Сплюнул Ярин, глаза сощурил – а всё ж поглядим теперь, Алёна, так ли заносчива останешься? Можа и ты захочешь в одну воду два раза зайти? Ведь если и трепыхается ещё жизнь в чужаке беспортошном, так ненадолго её хватит, вытечет кровью, уйдёт в земляной пол. Оглянулся ещё раз в чёрный проём двери, будто ждал увидеть, как смерть над Иваном стоит, и зашагал в темноту. И если бы, отойдя от избушки чуток, шагов через десяток Ярин опять назад оглянулся бы, разглядел бы в ночи светлое пятнышко – то ног не чуя, летела через просторный луг опоздавшая на короткие минутки Алёна.
Влетела в избушку и едва не споткнулась о распростёртое на полу бездыханное тело Ивана. Ни вскрика, ни звука сквозь сжатые зубы не вырвалось. На колени перед Иваном пала. Свет лунный ярко в дверь распахнутую полился, – огня не надо, беду чтоб разглядеть. Доселе мгла воровской безлунной ночи над Лебяжьим висела, а тут раздвинулись вдруг облака, ровно окошко в небе растворилось.
Лицо Алены бледно, как голубоватый лунный свет, черты заострились вдруг, жёсткими сделались. Только в глазах огонь чёрный полыхает-разгорается. Простёрла руки над Иваном – дрожат руки от скрытого усилия. Кровь затворила. Потом, силушки все напрягши, схитрилась тело большое, безжизненное на постель втащить. И печь растопила, чугунок в водой на огонь поставила, метнула туда корешков да трав, которые нашлись под руками…
До рассвета хлопотала над Иваном. И хоть не давал он никакого явного знака, а всё ж знала Алёна, что смерть пока что от него отступилась. Правда, ушла недалече, стала в сторонке с усмешечкой кривой, мол, ладно, похлопочи, потешься – всё одно мой он, а спешить мне некуда, суета – это людское.

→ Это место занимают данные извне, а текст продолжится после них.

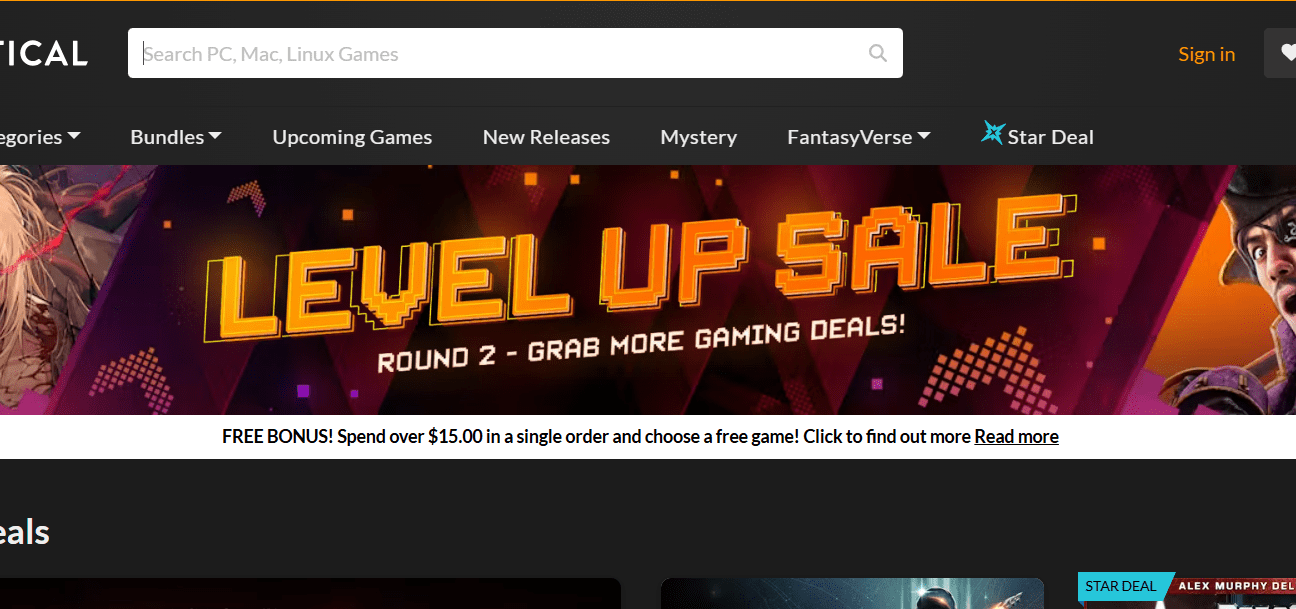Open the FantasyVerse dropdown

[858, 137]
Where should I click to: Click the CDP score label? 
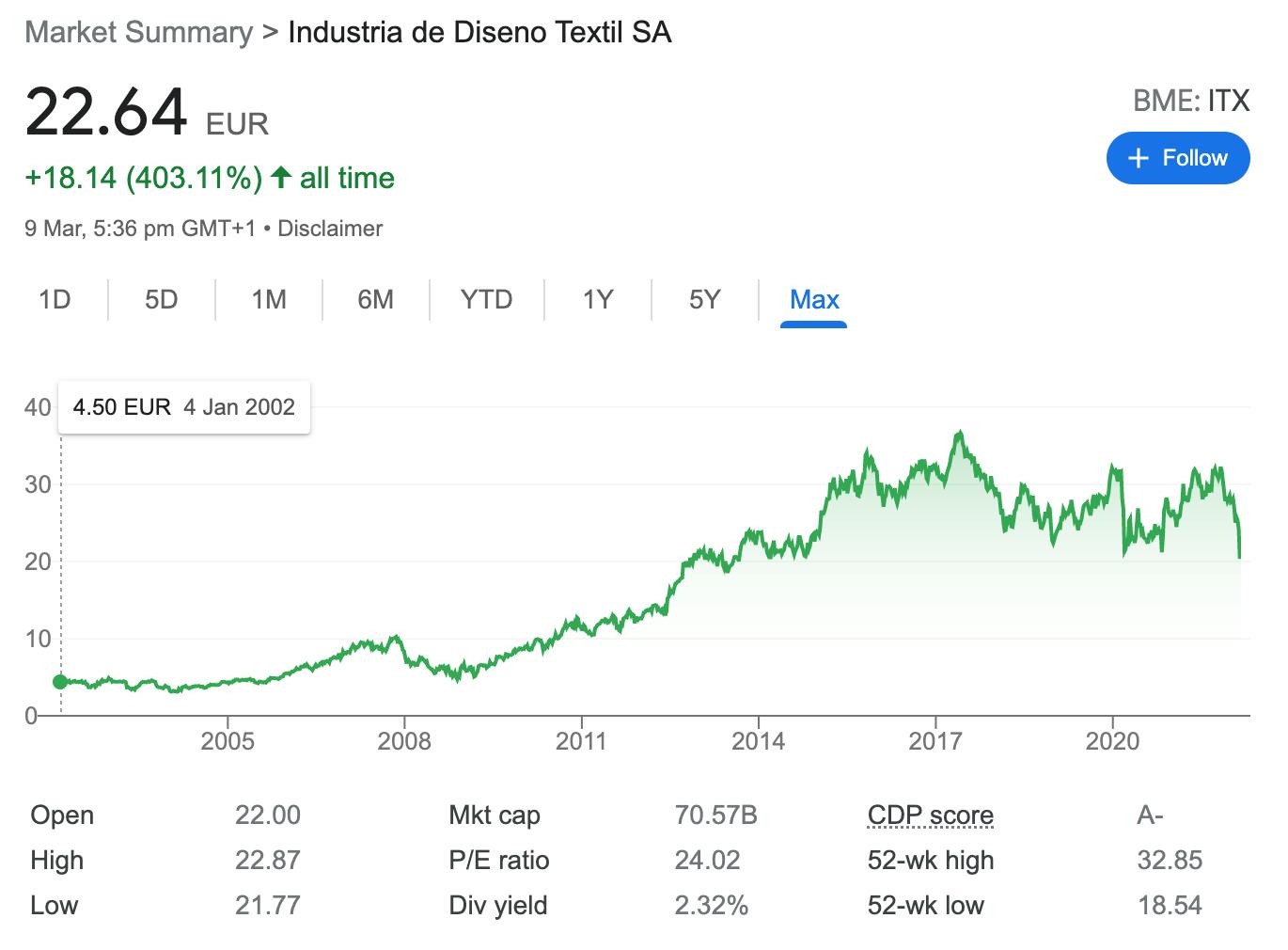click(x=930, y=815)
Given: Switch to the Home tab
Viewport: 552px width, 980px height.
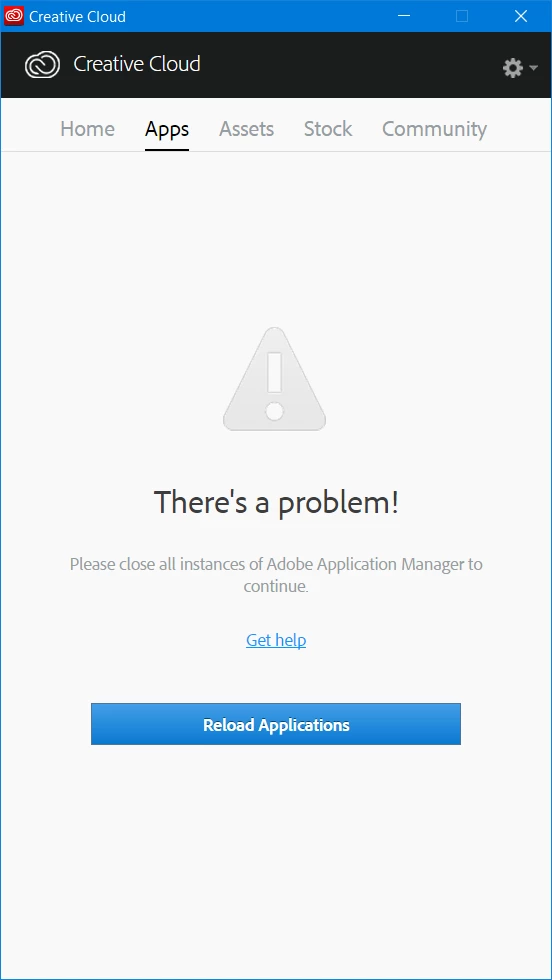Looking at the screenshot, I should 88,129.
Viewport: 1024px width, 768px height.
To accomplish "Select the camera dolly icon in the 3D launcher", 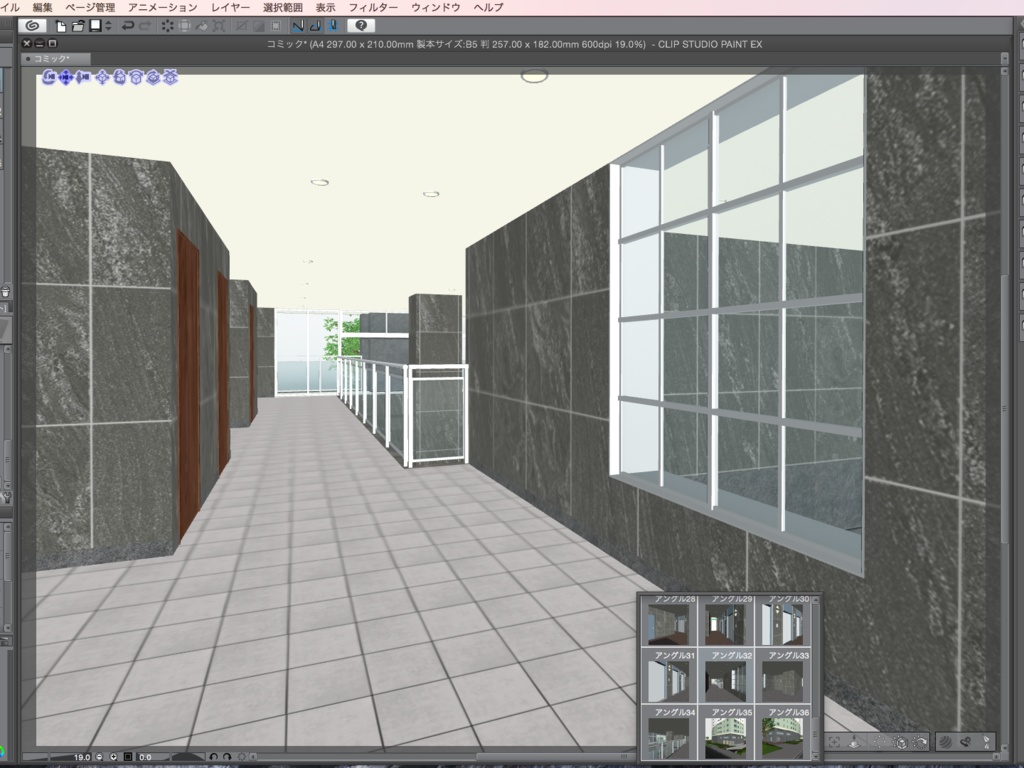I will pyautogui.click(x=83, y=80).
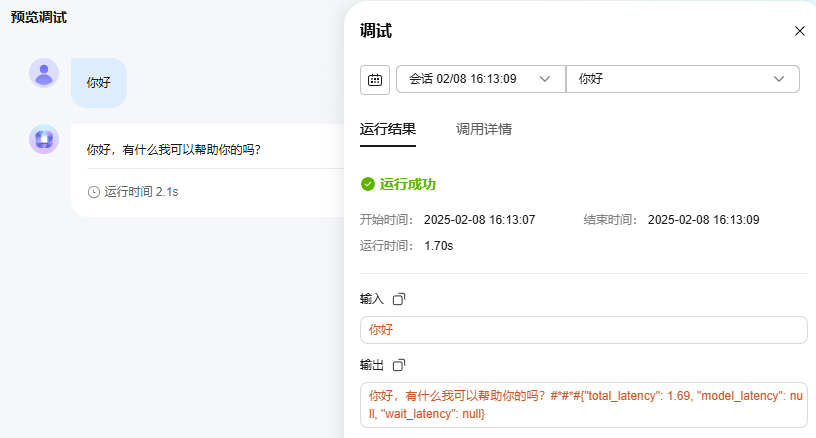Copy the 输入 content with copy icon
The height and width of the screenshot is (438, 816).
pyautogui.click(x=399, y=299)
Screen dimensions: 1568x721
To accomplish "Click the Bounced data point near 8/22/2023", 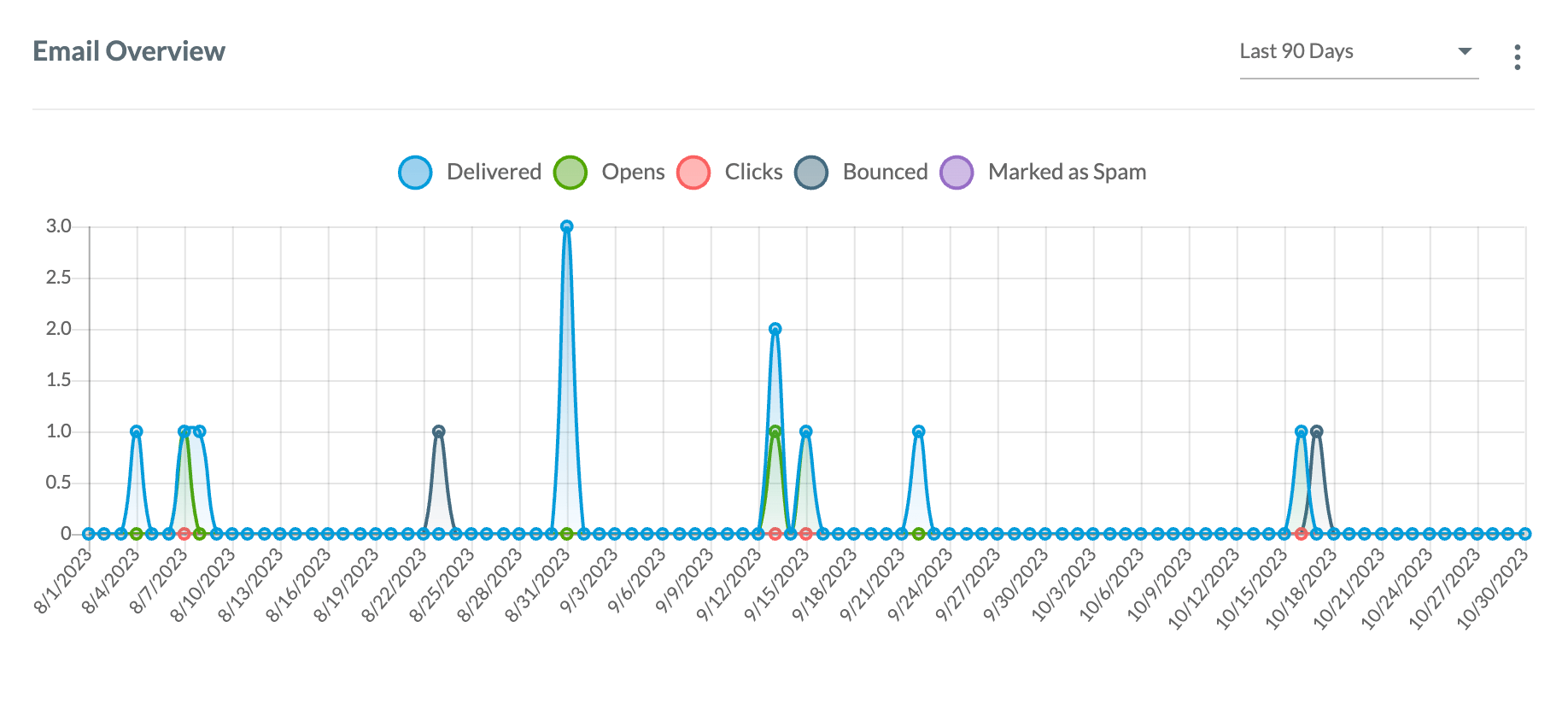I will pos(438,431).
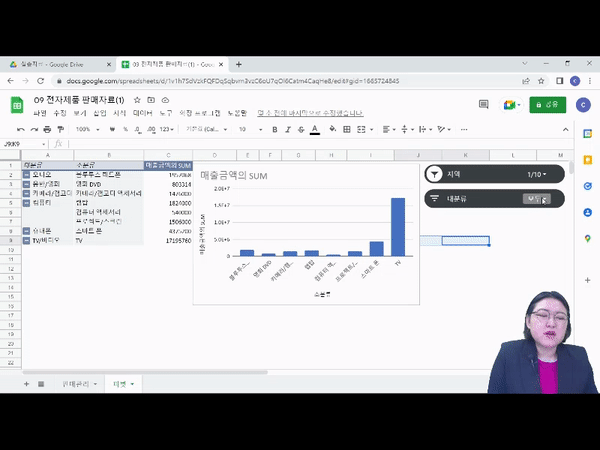This screenshot has width=600, height=450.
Task: Open comment history icon near Share
Action: [x=484, y=105]
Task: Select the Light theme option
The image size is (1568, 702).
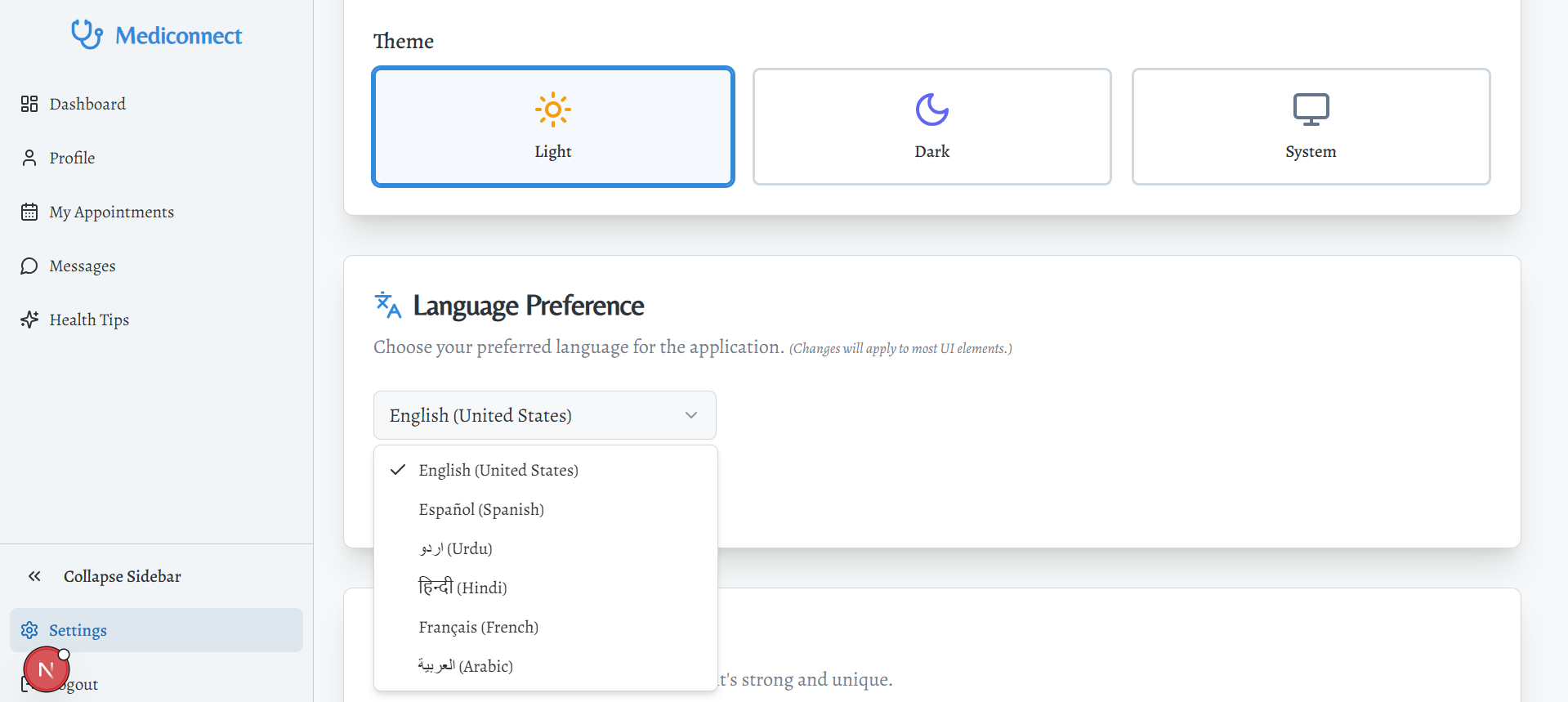Action: click(553, 127)
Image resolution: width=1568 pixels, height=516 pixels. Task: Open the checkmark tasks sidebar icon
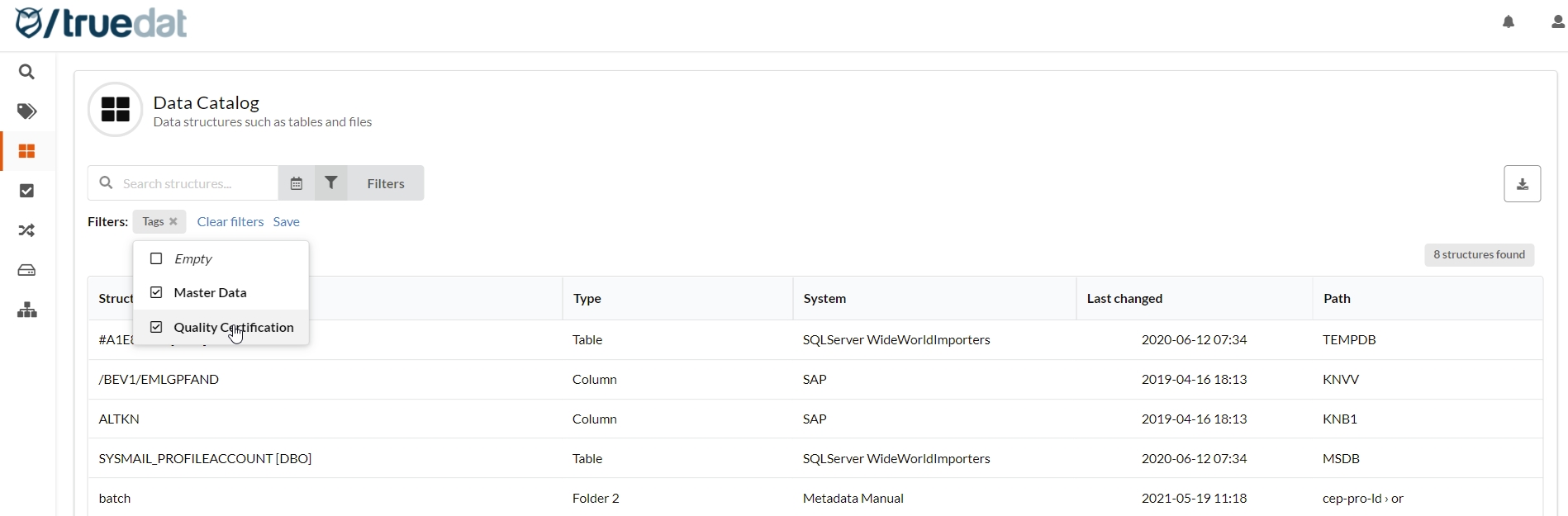click(x=27, y=192)
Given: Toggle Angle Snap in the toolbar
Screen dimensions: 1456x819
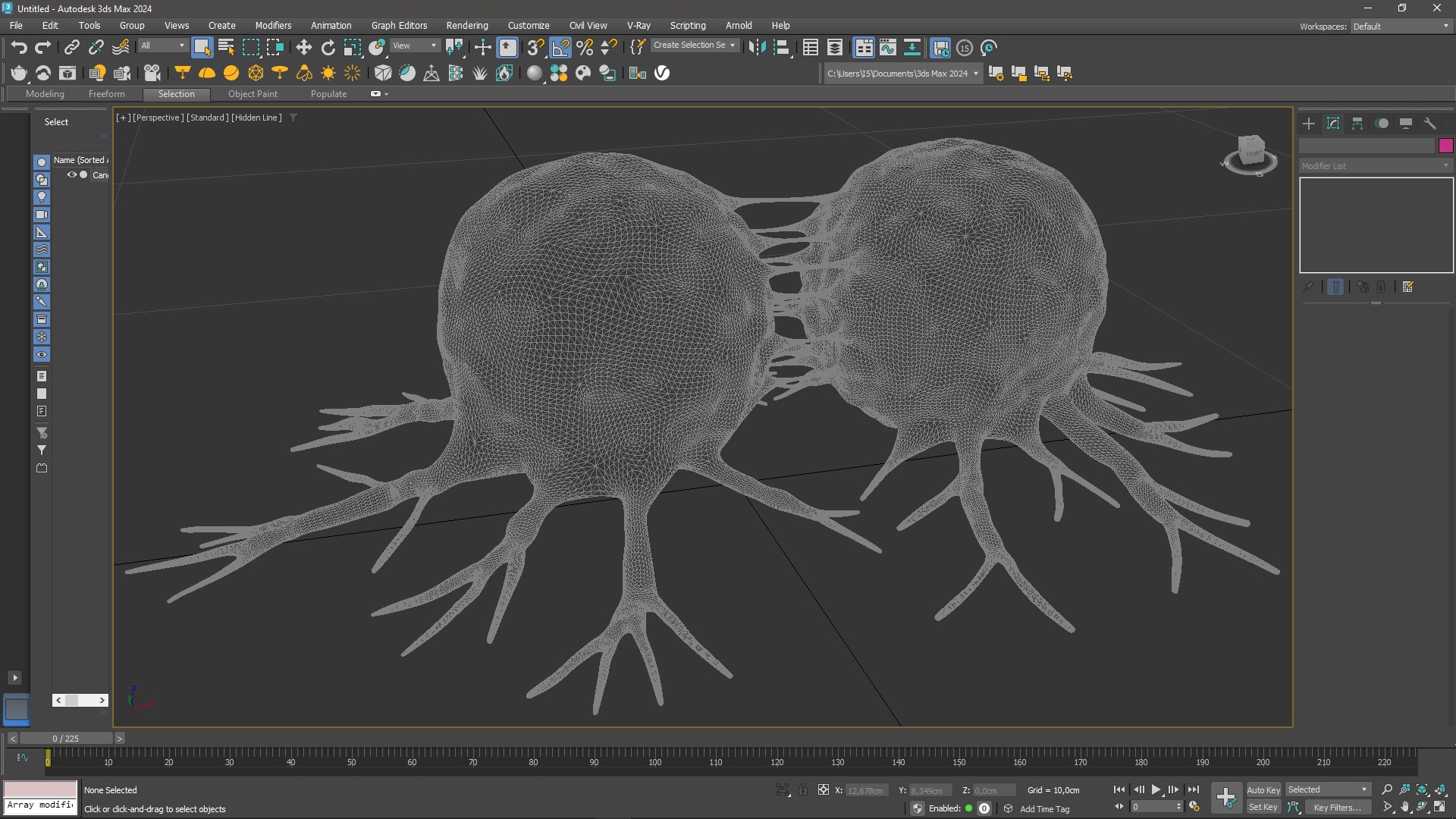Looking at the screenshot, I should (x=560, y=48).
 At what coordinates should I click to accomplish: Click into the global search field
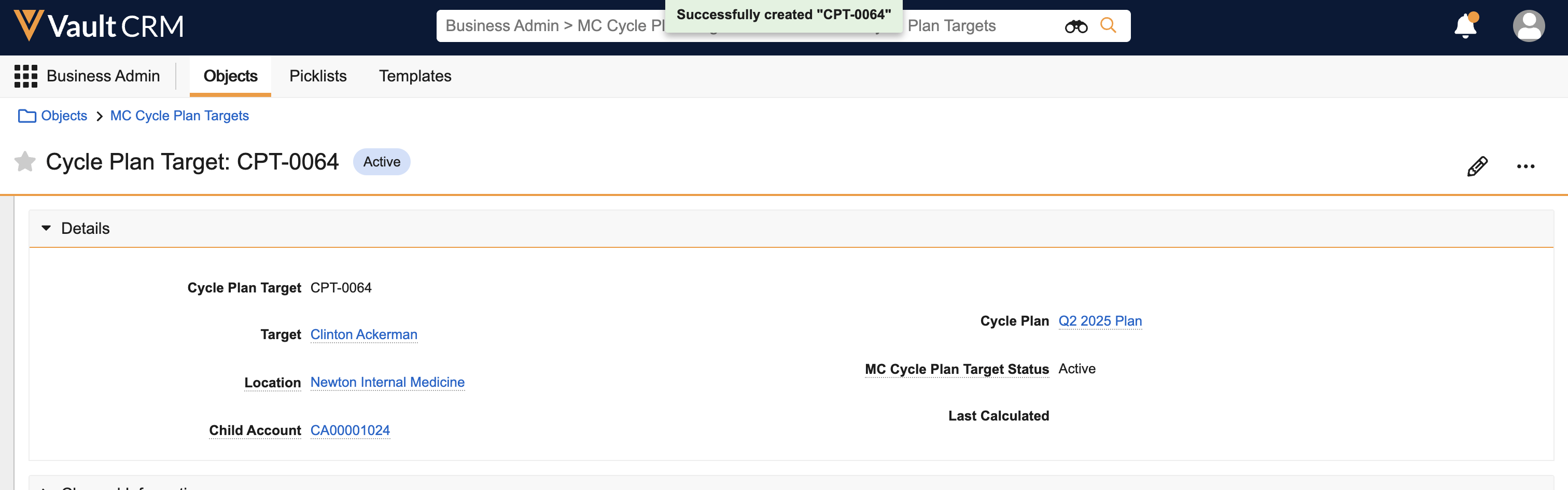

И день ждала смерть, и два, и три… Подступала всё ближе. Уж в самом изголовье встала, насмехаясь над изнемогающей в неравной борьбе Алёной. А у Алёны уж и силы на исходе – спала ли, ела ли чего, кто приходил, о чём говорил – ничего не помнила. Чуяла, уходит Иван, ускользает, и не знала, где средство взять, чтоб удержать его.
В третью ночь сидела у постели его, глазами сухими, страданием выжженными в лицо дорогое глядела. Знала, трое их здесь – Иван, она и Смерть-соперница. Жизнь отступилась от него, а дыхание Смерти слышнее уж, чем Иваново. Ни кровиночки в нём, будто не осталось для него красок кроме белой. Это Смерть на свой вкус прибирает… Неужто теперь другая невеста у жениха её, а она стала третья-лишняя?
Встала Алёна и тихо в ночь вышла, оставив их наедине друг с другом.